Task item
In the entries below, find the line with "The height and width of the screenshot is (562, 748)." and the line with "Task: Click the SIGNAL CARD heading". Return those two lines and all lines between them, exactly.

[Stored data]
==========

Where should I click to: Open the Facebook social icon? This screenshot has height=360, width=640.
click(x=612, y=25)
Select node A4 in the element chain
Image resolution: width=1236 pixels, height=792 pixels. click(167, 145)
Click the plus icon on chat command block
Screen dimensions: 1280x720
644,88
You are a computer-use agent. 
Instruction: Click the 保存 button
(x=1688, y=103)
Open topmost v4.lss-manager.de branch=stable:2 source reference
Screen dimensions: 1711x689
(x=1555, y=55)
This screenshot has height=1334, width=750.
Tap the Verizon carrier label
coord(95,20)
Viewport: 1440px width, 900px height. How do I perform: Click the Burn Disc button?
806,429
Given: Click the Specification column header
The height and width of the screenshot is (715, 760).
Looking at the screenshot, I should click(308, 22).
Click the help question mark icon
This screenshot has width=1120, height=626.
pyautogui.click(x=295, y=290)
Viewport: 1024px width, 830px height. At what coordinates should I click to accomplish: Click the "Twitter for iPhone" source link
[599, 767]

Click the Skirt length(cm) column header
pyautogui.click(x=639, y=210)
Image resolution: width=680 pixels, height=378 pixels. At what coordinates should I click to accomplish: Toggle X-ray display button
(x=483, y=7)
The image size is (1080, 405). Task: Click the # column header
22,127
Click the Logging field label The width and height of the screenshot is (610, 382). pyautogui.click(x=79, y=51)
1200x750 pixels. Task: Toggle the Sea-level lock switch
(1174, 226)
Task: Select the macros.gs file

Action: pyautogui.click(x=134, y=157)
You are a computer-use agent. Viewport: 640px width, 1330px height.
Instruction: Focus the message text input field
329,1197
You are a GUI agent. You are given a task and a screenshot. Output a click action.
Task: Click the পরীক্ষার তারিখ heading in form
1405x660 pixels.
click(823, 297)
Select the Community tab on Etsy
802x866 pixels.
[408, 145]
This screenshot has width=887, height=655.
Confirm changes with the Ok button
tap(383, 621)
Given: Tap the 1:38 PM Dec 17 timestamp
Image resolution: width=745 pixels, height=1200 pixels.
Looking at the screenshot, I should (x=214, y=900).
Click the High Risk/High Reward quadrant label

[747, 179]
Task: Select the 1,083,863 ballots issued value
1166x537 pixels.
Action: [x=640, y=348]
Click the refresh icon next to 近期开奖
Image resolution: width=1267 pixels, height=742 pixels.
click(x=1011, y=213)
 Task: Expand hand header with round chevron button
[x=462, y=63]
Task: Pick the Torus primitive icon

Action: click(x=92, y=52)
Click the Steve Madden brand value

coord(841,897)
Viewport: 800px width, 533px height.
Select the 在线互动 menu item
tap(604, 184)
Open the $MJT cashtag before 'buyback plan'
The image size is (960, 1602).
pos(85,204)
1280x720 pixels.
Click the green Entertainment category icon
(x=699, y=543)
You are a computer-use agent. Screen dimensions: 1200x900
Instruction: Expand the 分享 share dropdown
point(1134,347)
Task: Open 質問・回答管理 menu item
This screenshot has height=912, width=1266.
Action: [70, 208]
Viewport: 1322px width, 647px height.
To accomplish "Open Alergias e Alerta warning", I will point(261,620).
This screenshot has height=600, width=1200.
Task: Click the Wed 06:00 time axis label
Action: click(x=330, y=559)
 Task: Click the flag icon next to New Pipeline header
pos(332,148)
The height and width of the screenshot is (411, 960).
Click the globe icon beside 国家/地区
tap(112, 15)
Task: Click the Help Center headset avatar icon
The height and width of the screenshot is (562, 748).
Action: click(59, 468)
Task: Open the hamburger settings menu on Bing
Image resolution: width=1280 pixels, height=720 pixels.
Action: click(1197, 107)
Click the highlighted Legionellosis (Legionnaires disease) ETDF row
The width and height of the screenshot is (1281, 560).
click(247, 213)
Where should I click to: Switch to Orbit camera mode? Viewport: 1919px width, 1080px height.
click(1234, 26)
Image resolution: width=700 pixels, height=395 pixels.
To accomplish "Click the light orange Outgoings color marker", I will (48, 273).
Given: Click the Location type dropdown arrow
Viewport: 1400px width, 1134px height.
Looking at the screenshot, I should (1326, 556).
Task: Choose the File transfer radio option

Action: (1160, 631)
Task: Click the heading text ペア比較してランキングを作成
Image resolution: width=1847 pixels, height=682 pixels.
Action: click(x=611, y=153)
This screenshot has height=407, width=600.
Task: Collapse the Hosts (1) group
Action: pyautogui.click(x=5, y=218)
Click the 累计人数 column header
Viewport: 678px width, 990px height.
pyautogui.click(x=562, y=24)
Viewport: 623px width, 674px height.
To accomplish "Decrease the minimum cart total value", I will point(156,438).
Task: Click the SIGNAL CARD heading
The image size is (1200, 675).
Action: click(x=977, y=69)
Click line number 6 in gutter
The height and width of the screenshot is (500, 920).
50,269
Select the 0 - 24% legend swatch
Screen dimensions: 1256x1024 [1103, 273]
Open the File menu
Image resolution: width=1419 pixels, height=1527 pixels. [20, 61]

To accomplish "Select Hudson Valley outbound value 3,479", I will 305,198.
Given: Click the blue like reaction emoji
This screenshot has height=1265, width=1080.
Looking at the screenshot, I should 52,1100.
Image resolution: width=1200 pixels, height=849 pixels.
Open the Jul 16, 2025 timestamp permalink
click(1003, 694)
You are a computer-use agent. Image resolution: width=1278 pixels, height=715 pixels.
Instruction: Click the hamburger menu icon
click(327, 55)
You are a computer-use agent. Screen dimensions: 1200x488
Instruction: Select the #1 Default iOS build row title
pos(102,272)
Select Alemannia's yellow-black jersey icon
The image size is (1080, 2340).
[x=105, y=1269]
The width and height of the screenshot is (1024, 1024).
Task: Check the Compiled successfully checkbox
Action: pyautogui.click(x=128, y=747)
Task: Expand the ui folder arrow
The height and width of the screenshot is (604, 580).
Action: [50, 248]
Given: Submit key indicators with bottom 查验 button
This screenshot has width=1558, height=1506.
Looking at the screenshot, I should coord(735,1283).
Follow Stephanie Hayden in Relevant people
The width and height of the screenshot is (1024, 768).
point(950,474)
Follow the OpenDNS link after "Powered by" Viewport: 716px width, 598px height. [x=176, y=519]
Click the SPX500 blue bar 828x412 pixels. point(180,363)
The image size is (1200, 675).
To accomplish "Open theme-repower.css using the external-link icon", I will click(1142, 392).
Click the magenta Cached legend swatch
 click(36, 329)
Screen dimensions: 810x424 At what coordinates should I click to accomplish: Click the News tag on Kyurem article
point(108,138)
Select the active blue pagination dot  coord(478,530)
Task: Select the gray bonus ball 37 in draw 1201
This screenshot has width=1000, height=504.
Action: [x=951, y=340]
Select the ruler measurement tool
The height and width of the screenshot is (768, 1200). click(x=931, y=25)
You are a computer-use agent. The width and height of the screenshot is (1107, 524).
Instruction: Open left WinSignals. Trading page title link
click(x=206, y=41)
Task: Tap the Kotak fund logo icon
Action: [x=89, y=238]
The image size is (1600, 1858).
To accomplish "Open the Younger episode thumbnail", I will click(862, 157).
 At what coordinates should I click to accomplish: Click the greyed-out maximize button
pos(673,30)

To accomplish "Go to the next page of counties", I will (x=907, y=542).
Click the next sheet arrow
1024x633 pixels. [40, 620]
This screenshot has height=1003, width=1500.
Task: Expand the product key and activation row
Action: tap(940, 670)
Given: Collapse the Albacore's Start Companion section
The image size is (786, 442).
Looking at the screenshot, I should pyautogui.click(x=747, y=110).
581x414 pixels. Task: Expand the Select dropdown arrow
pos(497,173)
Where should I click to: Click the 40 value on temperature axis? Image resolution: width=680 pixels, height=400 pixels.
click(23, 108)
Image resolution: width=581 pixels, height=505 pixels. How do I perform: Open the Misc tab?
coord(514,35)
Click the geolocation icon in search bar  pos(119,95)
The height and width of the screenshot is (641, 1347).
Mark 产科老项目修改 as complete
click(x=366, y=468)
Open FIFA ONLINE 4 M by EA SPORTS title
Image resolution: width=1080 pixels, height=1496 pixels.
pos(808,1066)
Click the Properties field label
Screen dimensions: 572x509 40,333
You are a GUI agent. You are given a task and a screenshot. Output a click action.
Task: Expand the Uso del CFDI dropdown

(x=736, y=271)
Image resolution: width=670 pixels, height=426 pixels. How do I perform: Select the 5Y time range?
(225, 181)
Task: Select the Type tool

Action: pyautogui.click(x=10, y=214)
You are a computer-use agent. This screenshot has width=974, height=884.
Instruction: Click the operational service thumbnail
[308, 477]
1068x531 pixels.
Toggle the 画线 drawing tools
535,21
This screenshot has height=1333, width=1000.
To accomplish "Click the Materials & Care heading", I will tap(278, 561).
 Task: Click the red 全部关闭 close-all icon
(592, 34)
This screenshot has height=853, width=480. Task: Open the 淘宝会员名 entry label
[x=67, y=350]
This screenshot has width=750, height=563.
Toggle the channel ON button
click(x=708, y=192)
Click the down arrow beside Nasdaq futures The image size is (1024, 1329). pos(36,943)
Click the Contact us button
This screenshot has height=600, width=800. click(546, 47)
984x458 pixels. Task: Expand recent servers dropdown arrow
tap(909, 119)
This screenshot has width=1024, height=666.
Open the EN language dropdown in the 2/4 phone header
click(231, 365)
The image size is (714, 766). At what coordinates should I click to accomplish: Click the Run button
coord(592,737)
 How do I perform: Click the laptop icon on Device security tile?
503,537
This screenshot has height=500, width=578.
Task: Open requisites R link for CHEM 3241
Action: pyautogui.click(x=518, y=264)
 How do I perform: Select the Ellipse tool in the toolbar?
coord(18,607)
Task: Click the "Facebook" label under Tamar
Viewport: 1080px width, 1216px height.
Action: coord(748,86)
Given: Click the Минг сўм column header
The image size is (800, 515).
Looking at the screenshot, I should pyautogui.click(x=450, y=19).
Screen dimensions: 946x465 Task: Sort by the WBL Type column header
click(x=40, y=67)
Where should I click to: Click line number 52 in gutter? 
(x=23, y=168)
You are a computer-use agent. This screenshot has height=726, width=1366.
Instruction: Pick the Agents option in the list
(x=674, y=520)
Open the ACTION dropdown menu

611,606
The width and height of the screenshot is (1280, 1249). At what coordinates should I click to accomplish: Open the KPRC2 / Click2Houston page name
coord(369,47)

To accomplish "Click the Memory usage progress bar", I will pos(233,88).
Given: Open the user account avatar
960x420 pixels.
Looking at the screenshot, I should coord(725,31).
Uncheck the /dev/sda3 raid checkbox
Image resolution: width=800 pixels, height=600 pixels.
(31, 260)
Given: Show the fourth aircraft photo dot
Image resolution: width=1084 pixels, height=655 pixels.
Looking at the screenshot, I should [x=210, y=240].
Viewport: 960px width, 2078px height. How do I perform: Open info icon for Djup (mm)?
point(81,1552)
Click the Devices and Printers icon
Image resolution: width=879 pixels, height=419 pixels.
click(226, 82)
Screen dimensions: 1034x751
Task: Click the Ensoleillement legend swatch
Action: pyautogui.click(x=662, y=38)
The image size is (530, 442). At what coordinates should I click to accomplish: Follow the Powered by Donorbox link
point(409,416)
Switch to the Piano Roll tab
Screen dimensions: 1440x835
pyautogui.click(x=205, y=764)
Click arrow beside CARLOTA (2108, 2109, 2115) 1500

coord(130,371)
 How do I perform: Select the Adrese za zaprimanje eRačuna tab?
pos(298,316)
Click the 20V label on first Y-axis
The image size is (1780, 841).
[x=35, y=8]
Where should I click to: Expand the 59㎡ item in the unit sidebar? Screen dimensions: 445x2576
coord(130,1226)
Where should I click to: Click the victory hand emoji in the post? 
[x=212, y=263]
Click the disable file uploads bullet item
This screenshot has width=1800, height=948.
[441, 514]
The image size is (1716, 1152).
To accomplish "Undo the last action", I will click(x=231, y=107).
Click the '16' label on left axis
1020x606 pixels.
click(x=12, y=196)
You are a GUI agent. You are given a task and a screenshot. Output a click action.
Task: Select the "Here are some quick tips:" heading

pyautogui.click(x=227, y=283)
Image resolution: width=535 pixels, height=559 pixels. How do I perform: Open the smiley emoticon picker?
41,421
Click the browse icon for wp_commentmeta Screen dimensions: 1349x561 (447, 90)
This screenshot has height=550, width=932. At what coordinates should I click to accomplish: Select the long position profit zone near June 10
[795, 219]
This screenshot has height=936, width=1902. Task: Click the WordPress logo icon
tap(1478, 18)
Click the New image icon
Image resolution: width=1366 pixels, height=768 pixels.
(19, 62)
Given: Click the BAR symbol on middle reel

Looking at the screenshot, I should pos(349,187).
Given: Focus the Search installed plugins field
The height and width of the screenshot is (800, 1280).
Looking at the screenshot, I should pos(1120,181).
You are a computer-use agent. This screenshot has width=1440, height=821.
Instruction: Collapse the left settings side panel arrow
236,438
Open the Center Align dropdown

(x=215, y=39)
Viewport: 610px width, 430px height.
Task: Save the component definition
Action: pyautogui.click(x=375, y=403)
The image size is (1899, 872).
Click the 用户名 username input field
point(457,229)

==========

Exercise response
The height and width of the screenshot is (562, 748).
Action: click(59, 468)
Task: Open the hamburger settings menu on Bing
Image resolution: width=1280 pixels, height=720 pixels.
Action: click(1197, 107)
Click the highlighted Legionellosis (Legionnaires disease) ETDF row
The width and height of the screenshot is (1281, 560).
click(247, 213)
Where should I click to: Switch to Orbit camera mode? Viewport: 1919px width, 1080px height.
click(1234, 26)
Image resolution: width=700 pixels, height=395 pixels.
To accomplish "Click the light orange Outgoings color marker", I will (48, 273).
Given: Click the Location type dropdown arrow
Viewport: 1400px width, 1134px height.
Looking at the screenshot, I should (1326, 556).
Task: Choose the File transfer radio option

Action: (1160, 631)
Task: Click the heading text ペア比較してランキングを作成
Image resolution: width=1847 pixels, height=682 pixels.
Action: click(x=611, y=153)
This screenshot has height=407, width=600.
Task: Collapse the Hosts (1) group
Action: pyautogui.click(x=5, y=218)
Click the 累计人数 column header
Viewport: 678px width, 990px height.
pyautogui.click(x=562, y=24)
Viewport: 623px width, 674px height.
To accomplish "Decrease the minimum cart total value", I will point(156,438).
Task: Click the SIGNAL CARD heading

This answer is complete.